BERITAKINI.CO | Komisi I DPRA menggelar rapat koordinasi (rakor) dengan Pemerintah Aceh, Komisi Independen Pemilihan (KIP) Aceh, pimpinan dan ketua-ketua Komisi I DPRK se-Aceh, serta KIP kabupaten/kota, Selasa (9/2/2021).

Rakor tak lagi membahas hal ihwal regulasi sebagai dasar pelaksanaan pilkada, tapi dilangsungkan untuk menyatukan sikap dan mempertajam lagi rencana pelaksanaan Pilkada 2022. Namun ternyata, rakor tersebut menuai reaksi dari pimpinan dan ketua-ketua komisi I DPRK se-Aceh. Ini lantaran tak satu pun pimpinan DPRA hadir dalam rakor tersebut.

Lihat: Komisi I DPRA Gelar Rakor Pilkada Serentak 2022

"Saya melihat acara ini seakan-akan pura-pura saja, tidak serius. Padahal kita sedang membahas sesuatu yang sangat prinsip. Mengenai tegaknya UUPA. Kewenangan Aceh melaksanakan Pilkada 2022," kata Ketua DPRK Aceh Besar Iskandar Ali dalam rakor tersebut.

"Ini pimpinan DPRA satu pun tidak hadir. Seakan-akan buang badan semua. Saya kalau tidak ada pimpinan, saya mohon izin tak ikut rakor ini."

Dia mengungkapkan bahwa yang menandatangani surat undangan untuk peserta adalah ketua DPRA. Representasi dari keputusan terakhir, lanjut dia, juga harus ditandatangani pimpinan DPRA.

"Nyoe mecawo bak shot-shot (Ini akan berbelit di situ-situ saja). Hasil keputusan dibawa lagi ke pimpinan, lalu dirapatkan lagi. Jadi sebelum hadir pimpinan DPRA, saya tidak mengikuti acara hari ini," katanya.

"Kalau pimpinan DPRA segitu tidak seriusnya untuk melaksanakan Pilkada 2022, ngapain kita diajak serius."

Ketua Komisi A DPRK Aceh Tenggara Kasri juga menegaskan agar semua stakeholder tak main-main saat bekerja. 

"Di pundak kita ini diletakkan tanggungjawab yang cukup besar yang sudah digagas oleh pendahulu kita. Tapi kita mempertahankannya seperti bencong," katanya.

Kasri mengatakan, awalnya dia menyangka bahwa rakor tersebut hanya tinggal memutuskan pelaksanaan Pilkada 2022.

"Saya kira tinggal masukkan bola ke gawang, ternyata masih kilik-kilik ke belakang," katanya.

Sementara Sekretaris Komisi A DPRK Aceh Timur Irwanda pada kesempatan itu juga meminta  Komisi I DPRA untuk menghadirkan gubenur Aceh atau setidaknya Sekda Aceh bukan Asisten I.

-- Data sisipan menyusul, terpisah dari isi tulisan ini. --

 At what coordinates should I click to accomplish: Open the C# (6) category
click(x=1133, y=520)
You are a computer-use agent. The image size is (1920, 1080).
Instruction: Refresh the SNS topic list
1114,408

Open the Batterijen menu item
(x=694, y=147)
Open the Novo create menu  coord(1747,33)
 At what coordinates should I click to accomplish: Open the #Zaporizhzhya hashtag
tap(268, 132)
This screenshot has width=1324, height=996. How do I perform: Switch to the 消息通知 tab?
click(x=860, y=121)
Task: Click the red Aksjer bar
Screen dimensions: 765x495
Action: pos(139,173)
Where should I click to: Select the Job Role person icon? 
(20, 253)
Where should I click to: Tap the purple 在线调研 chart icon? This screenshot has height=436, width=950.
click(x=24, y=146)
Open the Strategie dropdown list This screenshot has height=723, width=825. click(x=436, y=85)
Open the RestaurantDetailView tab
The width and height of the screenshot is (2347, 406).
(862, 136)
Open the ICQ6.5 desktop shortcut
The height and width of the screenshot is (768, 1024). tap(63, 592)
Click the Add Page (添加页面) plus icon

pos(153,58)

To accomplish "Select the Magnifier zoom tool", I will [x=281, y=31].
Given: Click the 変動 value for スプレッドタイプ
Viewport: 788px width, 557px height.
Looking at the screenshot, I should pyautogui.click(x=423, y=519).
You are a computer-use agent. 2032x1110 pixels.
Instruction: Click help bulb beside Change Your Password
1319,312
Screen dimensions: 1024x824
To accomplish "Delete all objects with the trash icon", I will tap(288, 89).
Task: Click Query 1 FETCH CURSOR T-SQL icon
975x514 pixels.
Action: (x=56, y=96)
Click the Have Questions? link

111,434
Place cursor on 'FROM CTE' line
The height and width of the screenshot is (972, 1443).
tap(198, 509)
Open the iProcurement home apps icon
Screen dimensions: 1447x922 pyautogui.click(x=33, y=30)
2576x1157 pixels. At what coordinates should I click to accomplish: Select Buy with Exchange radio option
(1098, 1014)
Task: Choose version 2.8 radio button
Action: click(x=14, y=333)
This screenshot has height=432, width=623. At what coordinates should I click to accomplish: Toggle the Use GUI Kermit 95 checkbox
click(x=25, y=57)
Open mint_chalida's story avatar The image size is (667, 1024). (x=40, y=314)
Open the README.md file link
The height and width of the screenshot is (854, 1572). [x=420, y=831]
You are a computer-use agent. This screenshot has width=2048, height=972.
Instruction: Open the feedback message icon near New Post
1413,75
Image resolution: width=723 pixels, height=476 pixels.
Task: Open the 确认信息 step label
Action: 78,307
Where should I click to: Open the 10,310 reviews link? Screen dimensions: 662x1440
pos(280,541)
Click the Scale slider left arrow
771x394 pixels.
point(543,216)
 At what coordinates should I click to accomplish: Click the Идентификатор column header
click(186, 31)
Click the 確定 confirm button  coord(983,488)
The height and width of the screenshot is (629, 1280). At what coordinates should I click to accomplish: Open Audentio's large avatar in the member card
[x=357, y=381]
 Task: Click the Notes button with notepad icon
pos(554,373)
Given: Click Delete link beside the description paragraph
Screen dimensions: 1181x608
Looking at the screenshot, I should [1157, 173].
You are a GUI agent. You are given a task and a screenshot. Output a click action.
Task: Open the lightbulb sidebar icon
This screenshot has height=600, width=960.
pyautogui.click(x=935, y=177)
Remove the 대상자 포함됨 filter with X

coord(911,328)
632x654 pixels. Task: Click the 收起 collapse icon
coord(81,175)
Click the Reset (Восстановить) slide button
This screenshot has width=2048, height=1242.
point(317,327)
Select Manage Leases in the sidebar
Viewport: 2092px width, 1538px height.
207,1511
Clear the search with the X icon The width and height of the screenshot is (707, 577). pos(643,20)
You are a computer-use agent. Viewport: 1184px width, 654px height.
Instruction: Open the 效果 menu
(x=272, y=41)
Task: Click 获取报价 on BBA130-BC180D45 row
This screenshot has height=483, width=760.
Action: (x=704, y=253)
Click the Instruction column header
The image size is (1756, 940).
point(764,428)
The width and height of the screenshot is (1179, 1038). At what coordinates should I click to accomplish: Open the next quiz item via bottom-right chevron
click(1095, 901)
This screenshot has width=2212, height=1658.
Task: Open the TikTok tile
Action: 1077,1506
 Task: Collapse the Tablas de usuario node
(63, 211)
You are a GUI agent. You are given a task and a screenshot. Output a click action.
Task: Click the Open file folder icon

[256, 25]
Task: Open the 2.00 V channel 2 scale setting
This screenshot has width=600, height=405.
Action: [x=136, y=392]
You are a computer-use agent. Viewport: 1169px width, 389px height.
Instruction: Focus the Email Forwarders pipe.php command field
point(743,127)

Menurutnya, yang mengambil keputusan itu gubenur bukan asisten dan sesuai dengan UUPA anggaran untuk pelaksanaan pilkada tersebut dari Pemerintah Aceh.

"Gubenur atau sekda Aceh harus hadir, karena uang sama mereka," kata Irwanda.

Ketua Komisi I DPRA Yunus, mengatakan ketidak hadiran ketua DPRA dimungkinkan karena ada hal lain yang lebih penting. Untuk itu, lanjutnya, rakor itu pun diskor.

Editor
Rubrik

Komentar

Loading...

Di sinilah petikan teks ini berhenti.